Sí, probablemente deba clasificarse de ese modo: arte depurado y exquisito. Y esto implica selección. Lo que es pedir mucho en un tiempo como el nuestro. Y, como casi siempre sucede con el buen arte, éste de Peiró-Coronado es un arte para la contemplación, no para las notas escritas y el comentario. Un arte –y creo que es la mejor definición que puedo hallar- ante el que me encuentro a gusto y no hallo palabras exactas que lo expresen. Hace tiempo –entre sorprendido y atónito- descubrí sus finas creaciones.

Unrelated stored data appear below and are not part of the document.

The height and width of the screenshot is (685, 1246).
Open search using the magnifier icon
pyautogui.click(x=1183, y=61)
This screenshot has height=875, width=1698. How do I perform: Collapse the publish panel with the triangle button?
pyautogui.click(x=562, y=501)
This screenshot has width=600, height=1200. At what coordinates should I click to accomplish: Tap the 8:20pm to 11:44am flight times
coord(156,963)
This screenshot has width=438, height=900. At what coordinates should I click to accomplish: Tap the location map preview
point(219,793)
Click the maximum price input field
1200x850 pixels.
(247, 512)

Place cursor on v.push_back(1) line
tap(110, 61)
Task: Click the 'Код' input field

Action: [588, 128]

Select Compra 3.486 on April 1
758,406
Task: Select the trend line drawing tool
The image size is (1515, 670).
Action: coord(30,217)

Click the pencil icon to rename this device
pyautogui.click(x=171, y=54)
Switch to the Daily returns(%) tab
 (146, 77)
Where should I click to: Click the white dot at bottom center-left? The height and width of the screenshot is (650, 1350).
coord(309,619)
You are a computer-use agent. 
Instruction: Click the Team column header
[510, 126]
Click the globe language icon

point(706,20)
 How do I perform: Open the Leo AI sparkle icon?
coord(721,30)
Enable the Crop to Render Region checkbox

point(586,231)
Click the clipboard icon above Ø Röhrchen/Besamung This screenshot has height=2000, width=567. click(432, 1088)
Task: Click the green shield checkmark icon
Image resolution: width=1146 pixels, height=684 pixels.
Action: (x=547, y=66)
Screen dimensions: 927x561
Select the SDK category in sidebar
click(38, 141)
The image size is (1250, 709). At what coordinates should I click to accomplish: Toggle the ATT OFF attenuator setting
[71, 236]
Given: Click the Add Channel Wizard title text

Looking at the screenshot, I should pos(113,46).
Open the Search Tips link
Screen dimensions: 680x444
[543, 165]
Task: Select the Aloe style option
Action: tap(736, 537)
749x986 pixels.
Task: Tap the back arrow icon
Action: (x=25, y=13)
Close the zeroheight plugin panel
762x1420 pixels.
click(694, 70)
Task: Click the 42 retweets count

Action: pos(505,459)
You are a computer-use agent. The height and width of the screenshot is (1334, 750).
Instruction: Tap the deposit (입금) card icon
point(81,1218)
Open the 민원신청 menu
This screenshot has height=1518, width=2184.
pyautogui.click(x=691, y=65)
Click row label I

Entonces iban por unos senderos sugeridores encomendados a elementos simplicísimos: apenas una cabeza, una ventana, una paloma, bastaban para decirlo todo. Y sus grafismos. Siempre sus grafismos depurados, que nos hacían pensar en ciudades estampadas japonesas. Una lírica, en suma, digna del más puro recital. Peiró se halla en un momento de gran madurez y depuración en su arte último. Una temática que no ha variado mucho cuando se trata de sus cuadros por procedimiento al óleo. Una vez más, entre la figura, el signo y el gesto. Una temática, al mismo tiempo, que se ha enriquecido mucho –madurando- con unas sugerencias espaciales, cósmicas, apoyadas por un tratamiento expresivo de la materia, enriquecida al mismo tiempo con nuevos elementos sígnicos de fácil captación. Y qué títulos, oh Dios, qué títulos. En ellos ahora aflora clarísimamente el pintor-poeta que late en Fernando peiró-Coronado.